I have really active moments (active meaning social) and really inactive moments. During my inactive moments I feel rundown, tired, lethargic, tired of it all and everyone. I guess you could say I'm going through that right now. It might be 100% hearing loss it might not be. The reason why I attribute hearing loss to this 'phenom' is simple - early on I realized I spent more energy than the average person trying to hear what was being said, or focusing on the words and the actual speech. Do I feel my body is working harder to gather sounds? Yes. I know my problem are inactive nerves, but I'm not 100% sure on the specifics. I have yet to ask my parents, and I think maybe I will. Perhaps there is damage in my Inferior Colliculi - I do not have the instinct reaction to turn my eyes towards sound, but when someone I'm aware of starts talking to me, I do glance at them, so that rules out damage there. I most likely have a problem with my Vestibulocochlear nerve. It is a cranial nerve that deals purely with input from the senses to the brain. It also deals with balance, which I'd say I have a fairly average sense of. It makes sense, my balance isn't impaired, and my hearing isn't full lost. The nerves have to be partially damaged or numbed - so to speak.

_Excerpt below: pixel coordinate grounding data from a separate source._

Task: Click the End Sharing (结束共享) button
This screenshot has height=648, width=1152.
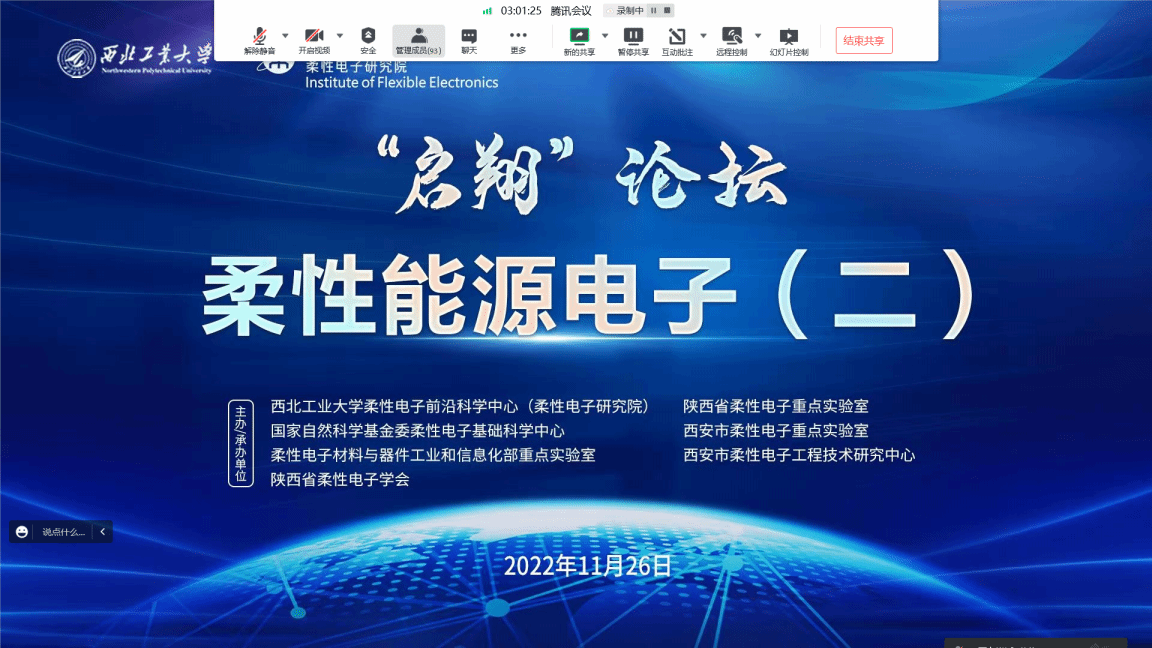Action: 864,41
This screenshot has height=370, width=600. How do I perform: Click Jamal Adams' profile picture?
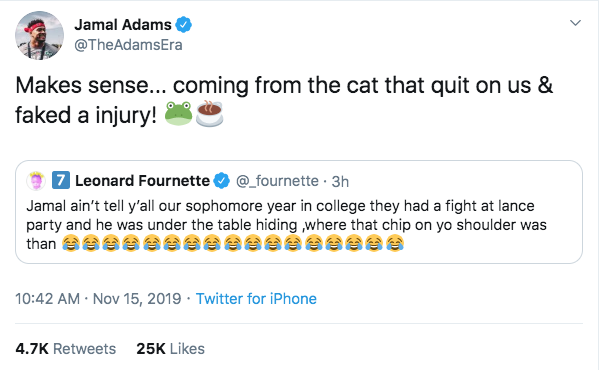pyautogui.click(x=39, y=35)
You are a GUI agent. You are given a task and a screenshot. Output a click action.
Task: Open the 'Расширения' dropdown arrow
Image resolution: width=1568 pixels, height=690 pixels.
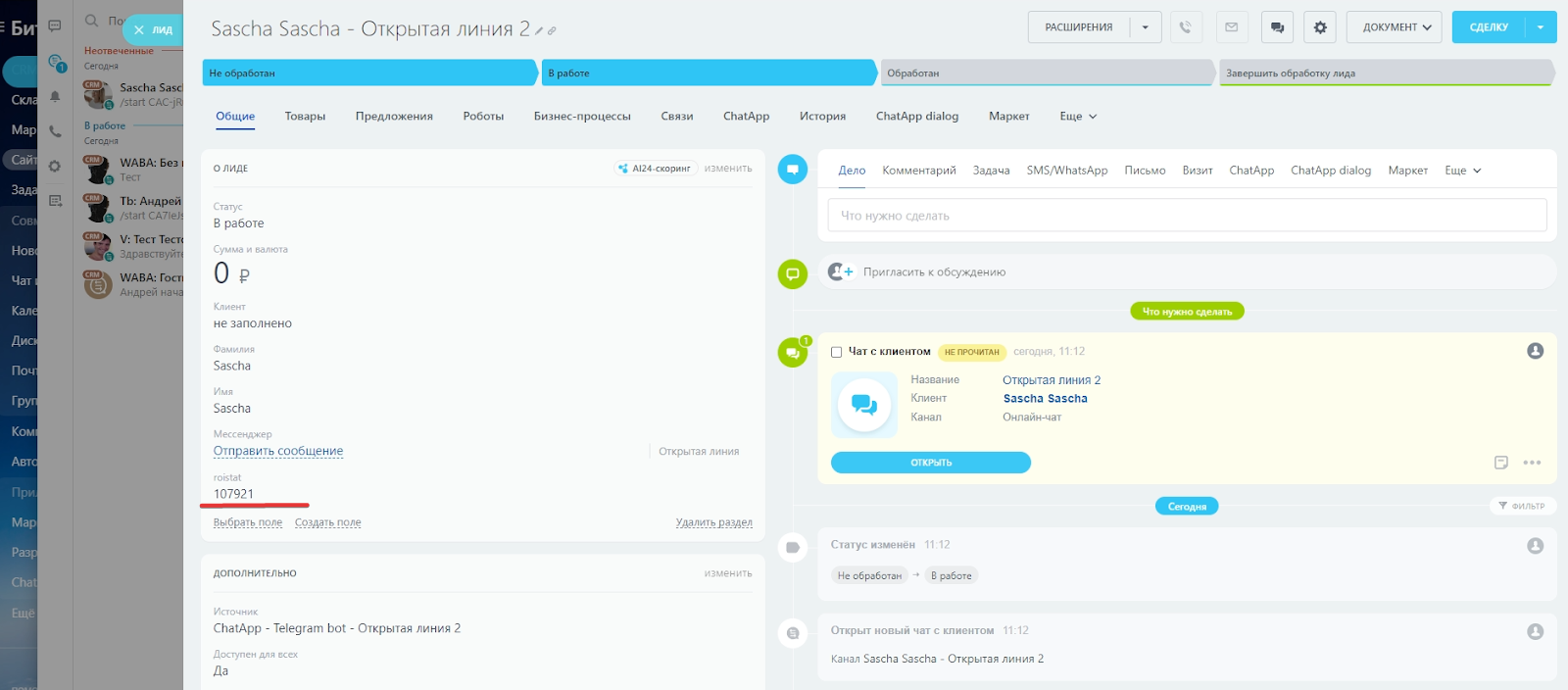click(x=1145, y=27)
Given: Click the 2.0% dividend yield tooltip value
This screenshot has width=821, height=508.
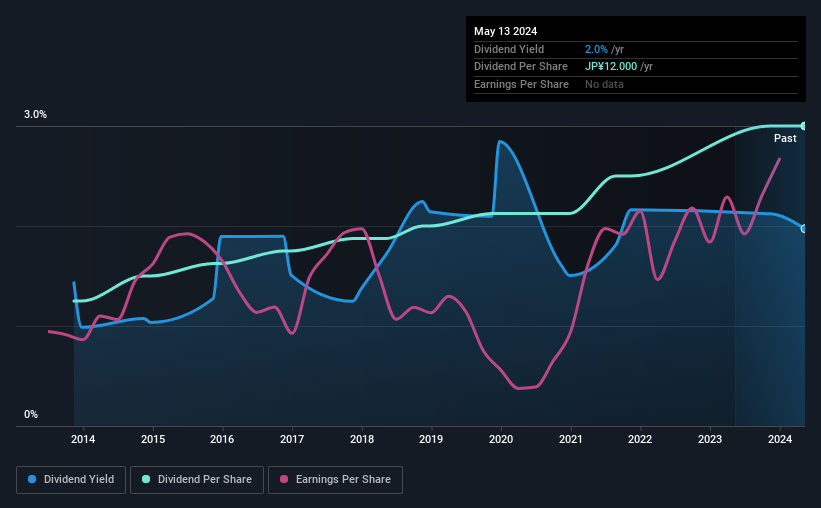Looking at the screenshot, I should point(596,49).
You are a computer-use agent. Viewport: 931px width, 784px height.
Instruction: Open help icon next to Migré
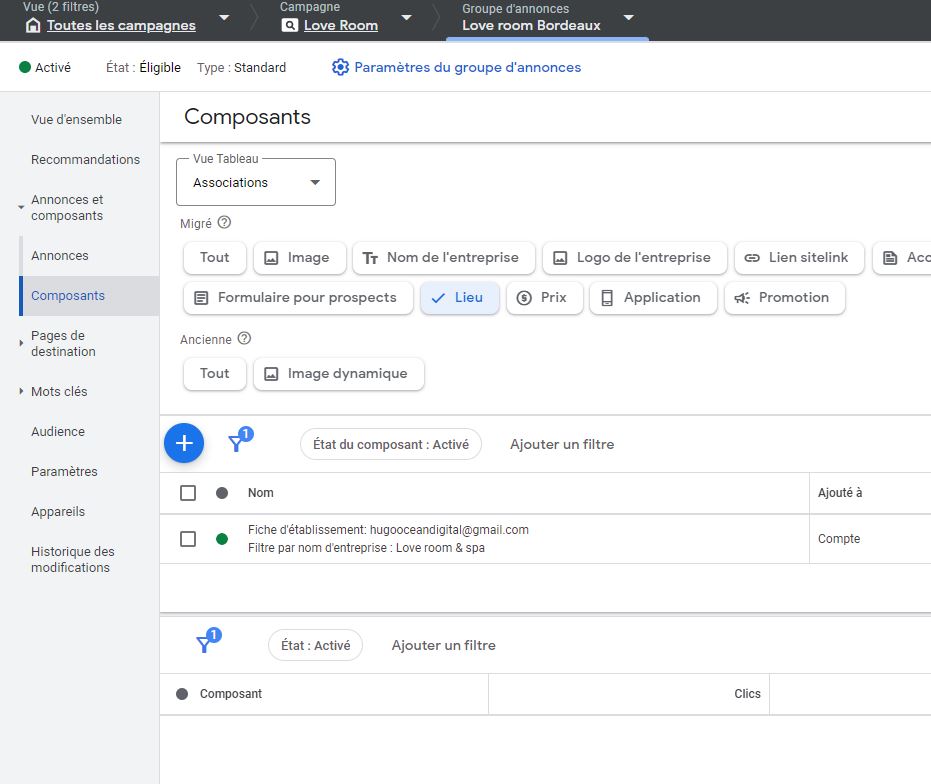(x=224, y=223)
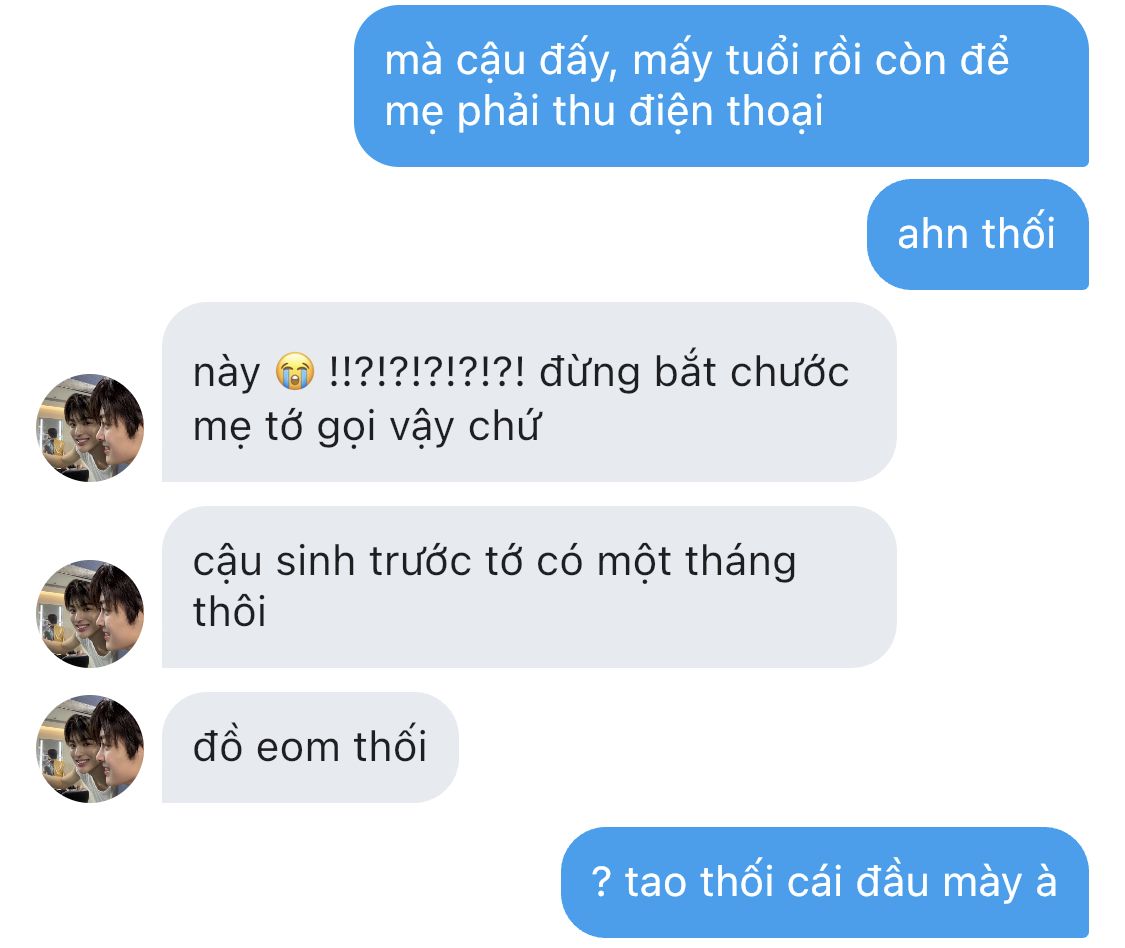Click the word "eom" in gray bubble
The image size is (1125, 948).
coord(298,748)
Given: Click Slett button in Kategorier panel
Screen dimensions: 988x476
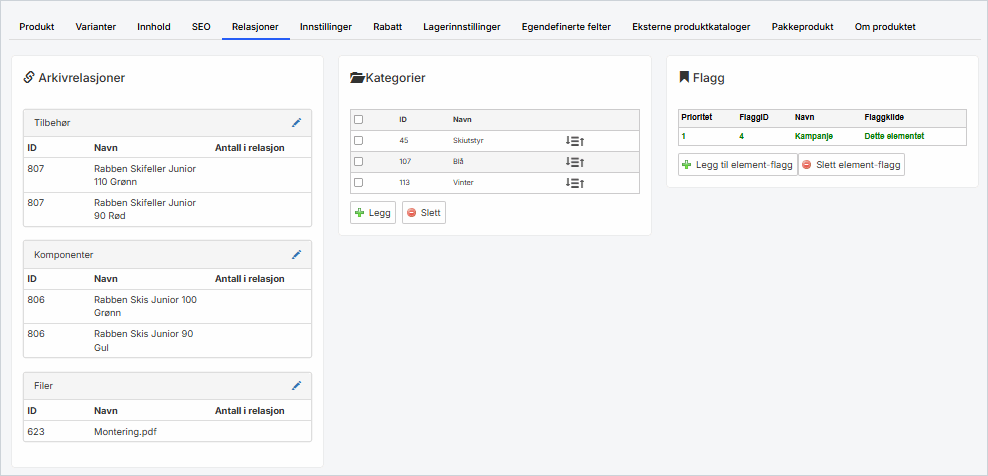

I have a devilish habit of going off into tangents... I only wanted to explore the nerve theory because I know surrounding nerves pick up the duties of their fallen to compensate. And nerves use a lot, and I mean a lot, of energy to operate. So that was my reasoning for being tired; is it true? Of course not. Once I have a Ph.D I better hope I can diagnose myself a little bit better. But it is true that prolonged periods of social activity make me much more tired than usual. And these dips and valleys are not a fun time for me. I become highly insocial, people all of the sudden start complaining about my inactivity. I mean jeez, let me rest! Although there is an adaptive period, to be fair. I obviously talk with my parents regularly, yet they never tire me (unless of course, you know, nag nag nag). However with friends I have to get wicked used to their voices to be able to understand them without concentration. I find myself with people I know fairly well (as in 5 people total) I can just kind of release a little bit, and just let the words wash over me while I can pick up the easy words (the, and, etc) and piece the rest together. It works for the most part, and it's fun sometimes when I completely realize I've been carrying a conversation without thinking about it for the most part.

I don't know where I was going with this, but this is something I came up with while taking a piss. I love toilets, they open your minds and flush close-mindedness down the drain.